Lanzados fuera
Mi marido se fue, ¿qué hago?
Mi hijo vicioso me pega, ¿cómo actuar con él?
Mi novio terminó conmigo, ¿qué hago?
Tengo pensamientos horribles, ¿cómo resistirlos?
Estoy perdida, oriénteme.
Soy ex-obrera, ayúdeme.
Innumerables preguntas se reciben en el blog.
Cada una incluye varios tipos de problemas.
Sean de orden sentimental, familiar, económico, salud, dudas, miedos, ansiedad, vicios, etc.
Todos, extremadamente, atentos a las soluciones de problemas personales. Pero pocos, muy pocos, están preocupados con el destino final de su alma.
Hasta parece que la vida terrena es eterna y la solución de los problemas circunstanciales es más importante. Visión pobre.
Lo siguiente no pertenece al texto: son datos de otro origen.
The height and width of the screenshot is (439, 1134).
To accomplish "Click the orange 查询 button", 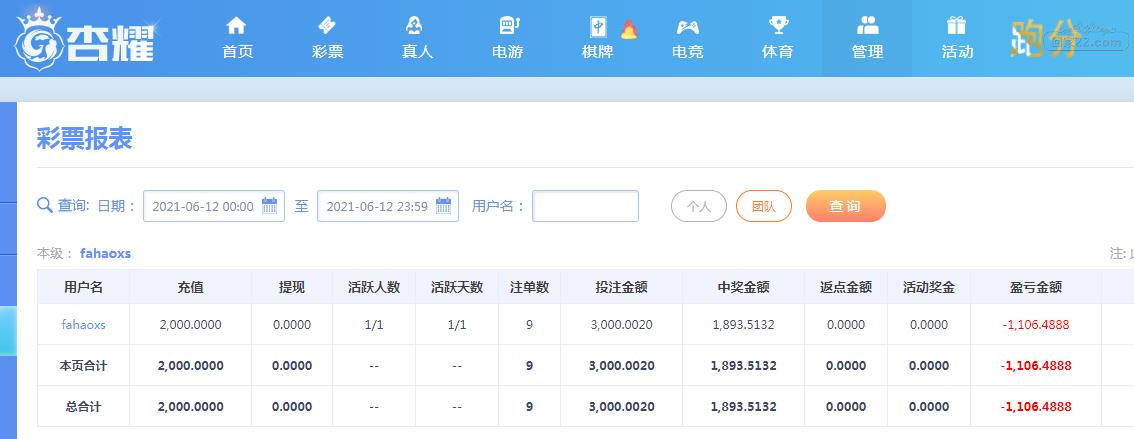I will tap(845, 206).
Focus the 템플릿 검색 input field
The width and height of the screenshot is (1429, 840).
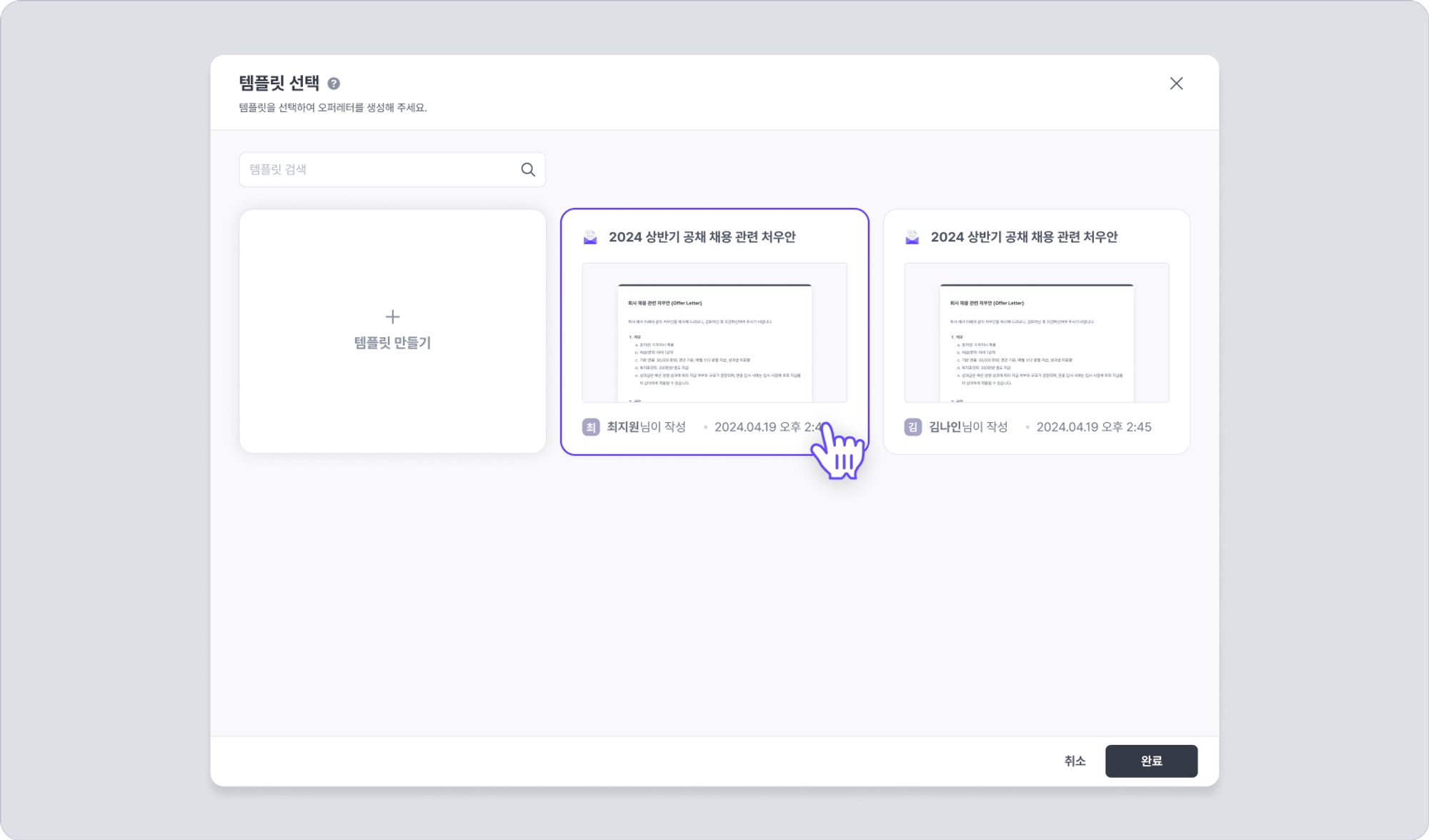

Las personas, sin visión espiritual y sin entendimiento, creen que, a final de cuentas, todo el mundo va para el cielo. Que el Papi del cielo es amor y, por Su misericordia, no va a castigar a nadie.
Pero alguien Le preguntó:
Señor, ¿son pocos los que se salvan?
Él respondió claramente:
“Esforzaos a entrar por la puerta angosta; porque os digo que muchos procurarán entrar, y no podrán.
Después que el padre de familia se haya levantado y cerrado la puerta, y estando fuera empecéis a llamar a la puerta, diciendo: Señor, Señor, ábrenos, Él respondiendo os dirá: No sé de dónde sois.
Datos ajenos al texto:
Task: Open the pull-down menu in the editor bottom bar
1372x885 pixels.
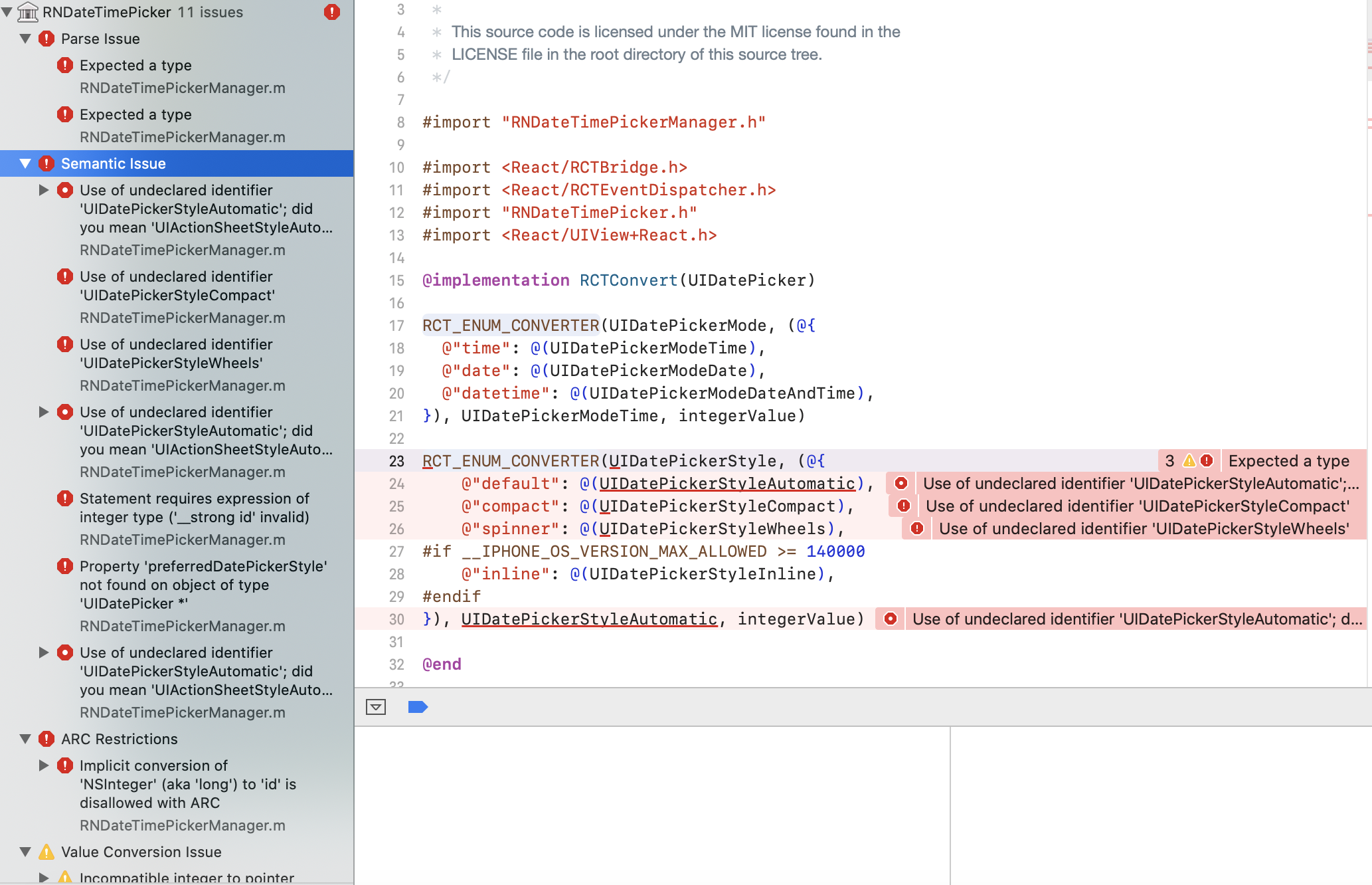Action: (376, 707)
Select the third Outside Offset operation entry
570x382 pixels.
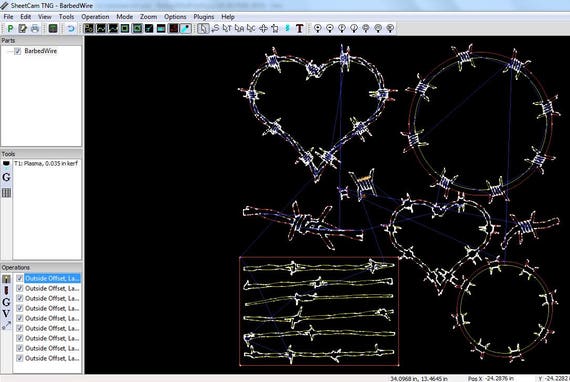point(52,298)
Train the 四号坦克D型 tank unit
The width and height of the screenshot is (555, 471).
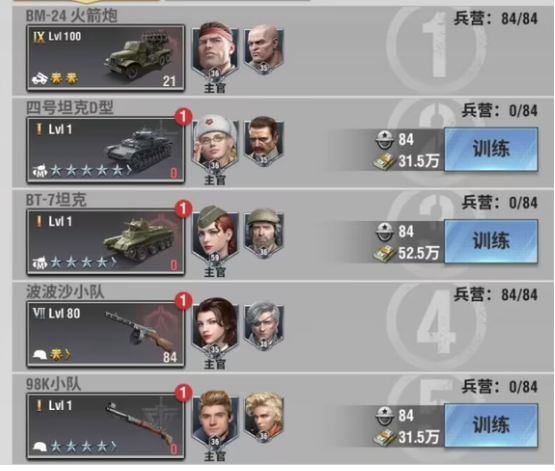point(491,149)
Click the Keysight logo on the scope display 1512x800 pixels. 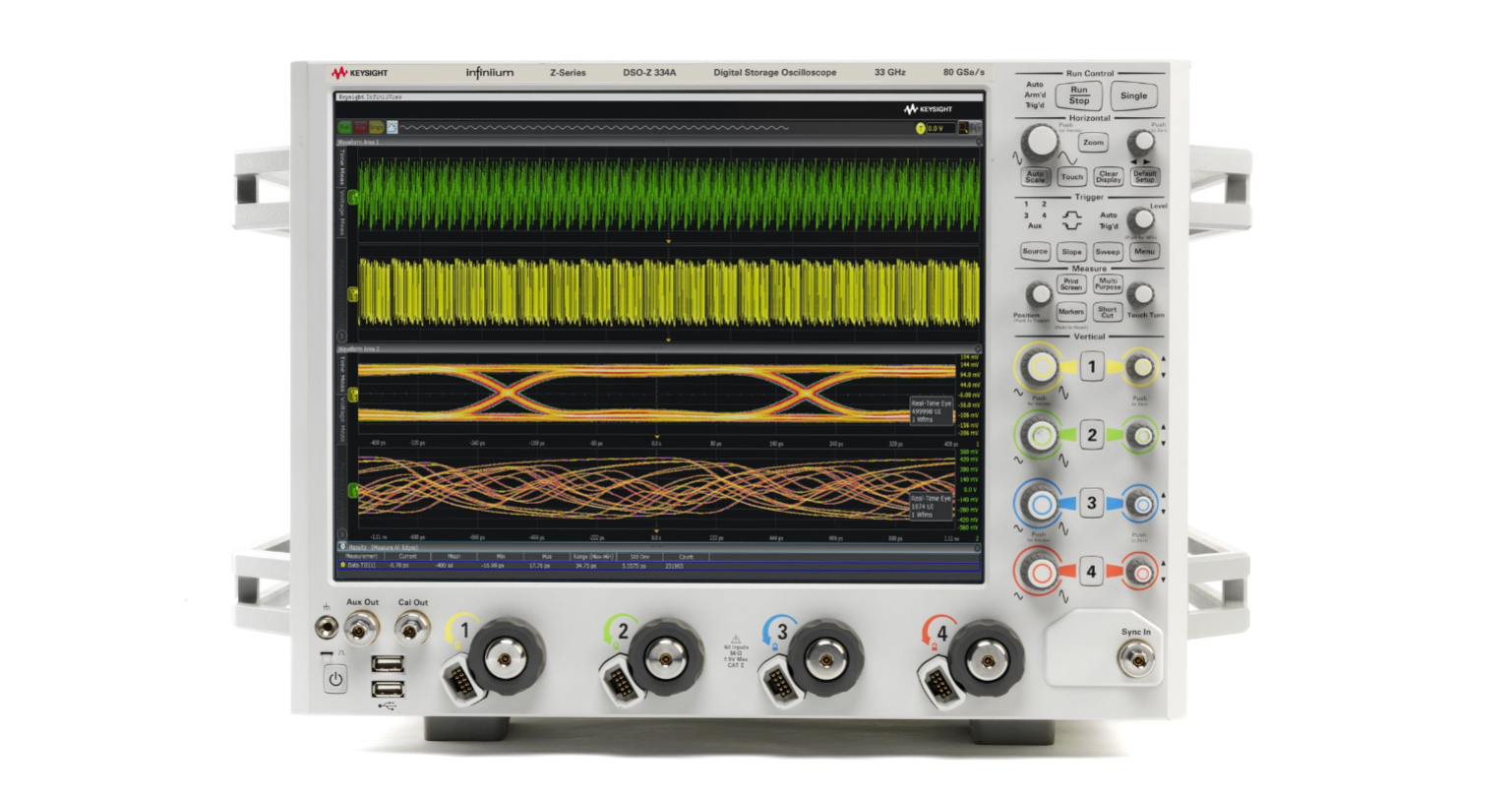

Entonces comenzaréis a decir: Delante de Ti hemos comido y bebido, y en nuestras plazas enseñaste. Pero os dirá: Os digo que no sé de dónde sois; apartaos de mí todos vosotros, hacedores de maldad.
Allí será el llanto y el crujir de dientes, cuando veáis a Abraham, a Isaac, a Jacob y a todos los profetas en el reino de Dios, y vosotros estéis excluidos.” Lucas 13:23-28
¿Y su alma dónde va a pasar la eternidad?